● **Text section**
USU Eastern students receive weekly coronavirus updates
After members of the campus community expressed concern with the lack of available COVID-19 information, USU Eastern associate vice president Greg Dart started releasing weekly video updates. These updates include the positive cases involved with the Eastern campus, the positive transmission percentage and the number of students, faculty and staff in quarantine.
In the first COVID-19 update for November 2020, Dart shared some exciting news for the USU Eastern campus community.
During the summer, Utah State University created usu.edu/covid-19. The website includes the most recent case counts available, updates from USU president Noelle Cockett and the USU Protection Pledge. The website was helpful for USU students, but the numbers are centralized. There was no way to break down the information into the individual USU campuses. That has since changed.
Students can seek out information for the campus they attend. This will help students gain the most updated and accurate information to help keep themselves and their campus communities safe.
However, this update also had some negative news. There are nine-cases active on the USU Eastern campus. Only one of those is a student living in the on-campus residence halls.

● **Dataset content**
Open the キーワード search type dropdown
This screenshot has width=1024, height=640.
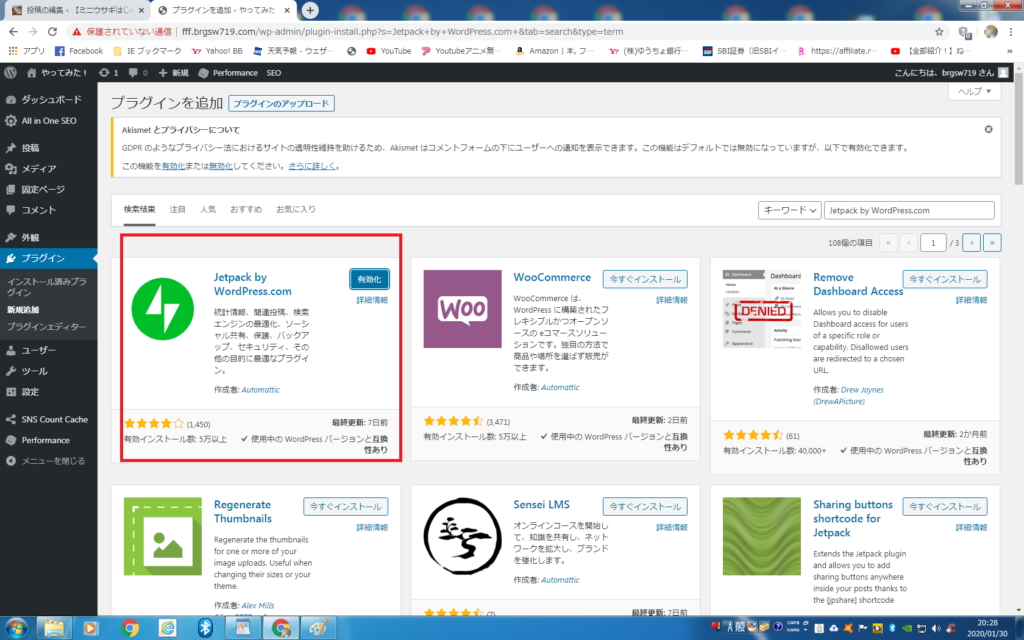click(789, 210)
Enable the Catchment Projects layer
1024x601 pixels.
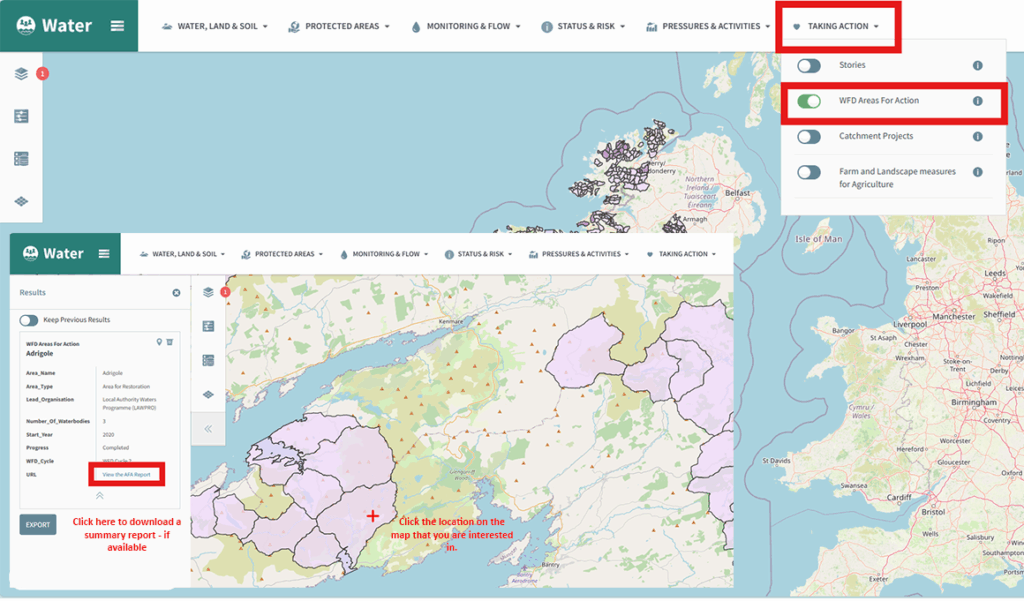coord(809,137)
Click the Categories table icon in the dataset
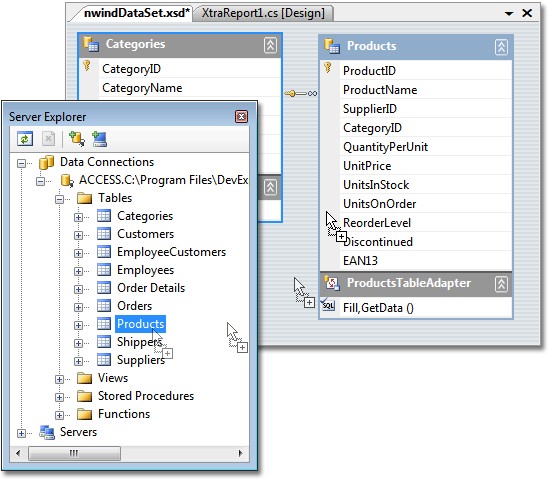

==

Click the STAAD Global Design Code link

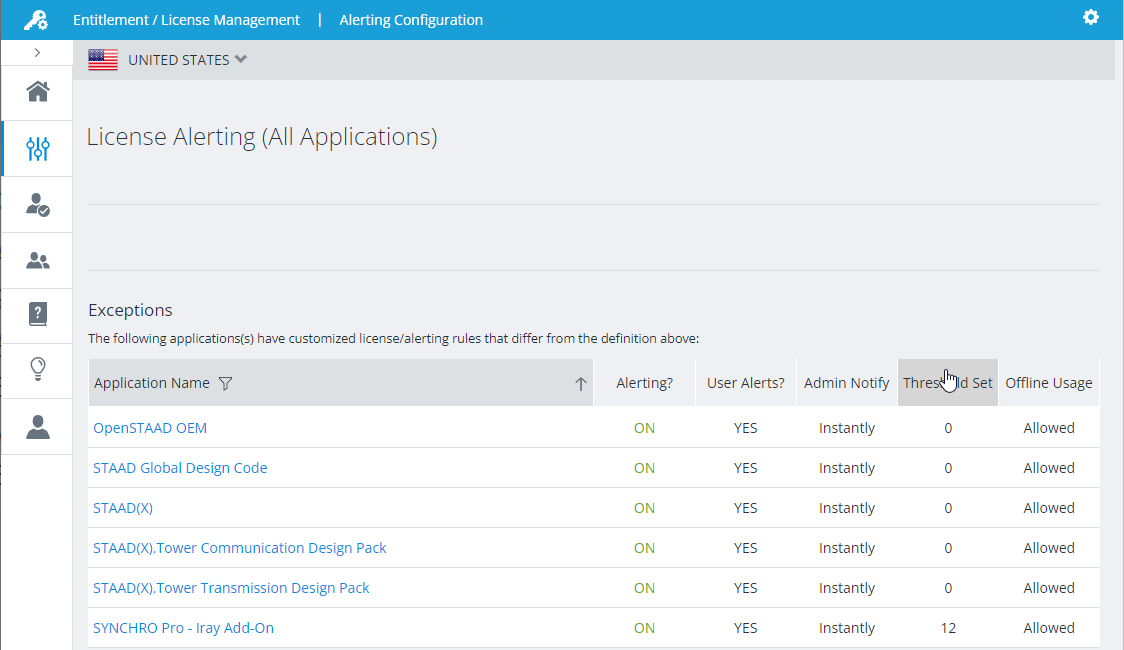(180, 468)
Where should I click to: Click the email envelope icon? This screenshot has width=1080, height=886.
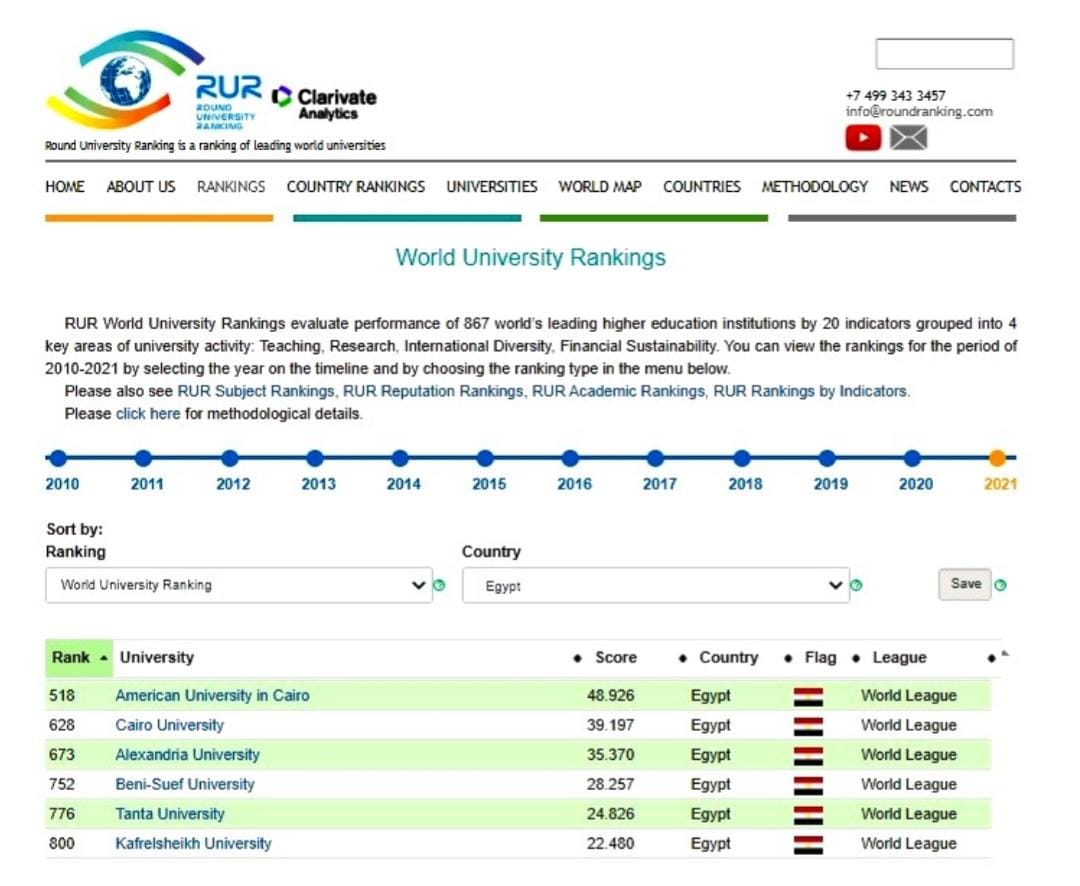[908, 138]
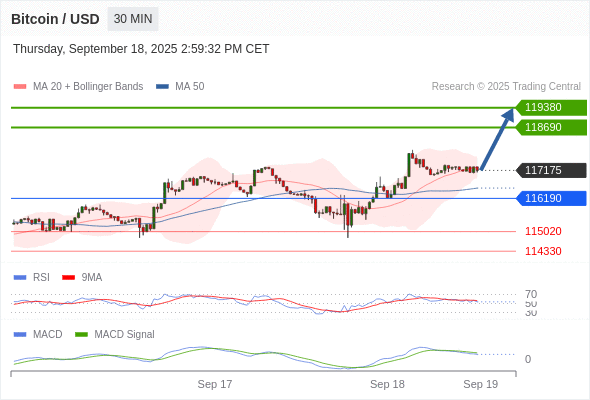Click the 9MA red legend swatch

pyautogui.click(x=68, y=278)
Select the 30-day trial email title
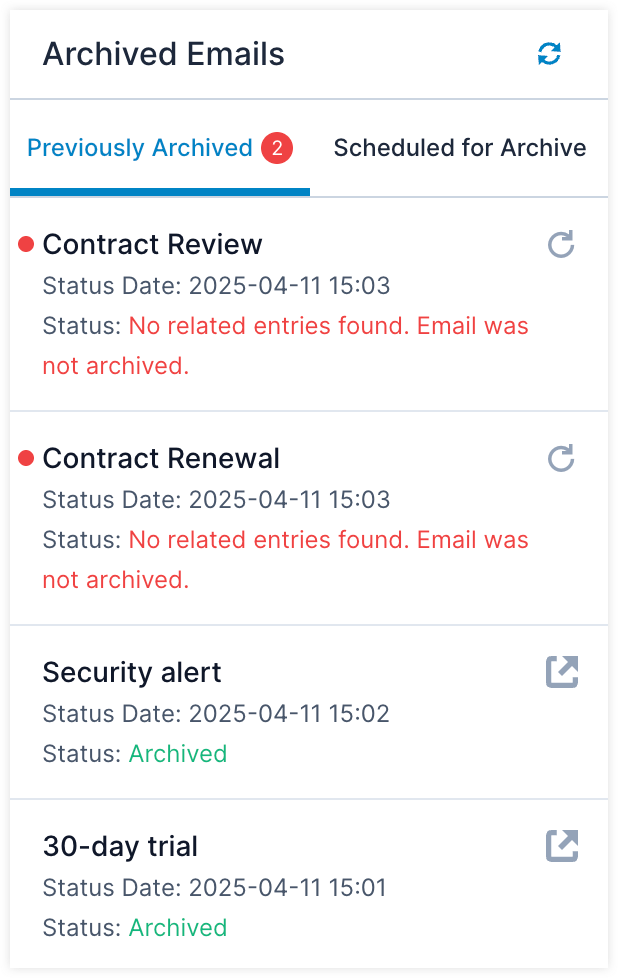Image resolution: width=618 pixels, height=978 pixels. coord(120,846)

* * *

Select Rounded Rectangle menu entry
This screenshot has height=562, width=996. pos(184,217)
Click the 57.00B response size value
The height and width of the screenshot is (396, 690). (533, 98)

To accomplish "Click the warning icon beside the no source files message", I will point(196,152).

● **What the task requires**
Carry on the article about USU Eastern's weekly coronavirus updates, picking up after its last sentence. The records are drawn from a separate source unrelated to the article.

● **Answer space**
There are 30 students on a 14-day quarantine. These quarantines are put in place to prevent potential spread on campus These students are in quarantine for potential exposure to COVID-19 and will be monitored to ensure campus safety.
Dart included numbers for Carbon county which is where Eastern resides. It currently has 67 active COVID-19 cases and five hospitalizations. The positive case percentage is 26%. That’s nearly a 10% increase of the statewide average. Carbon county has been officially considered a high transmission area as of last week.
The number of hospitalizations is worrying. Carbon and Emery counties collectively have access to six beds for intensive care. With five people currently hospitalized, that number is worrying.
There are only three weeks left of face-to-face instruction before fall semester becomes totally virtual. Students are encouraged to do their part and honor the protection pledge to keep the campus safe for the last few weeks.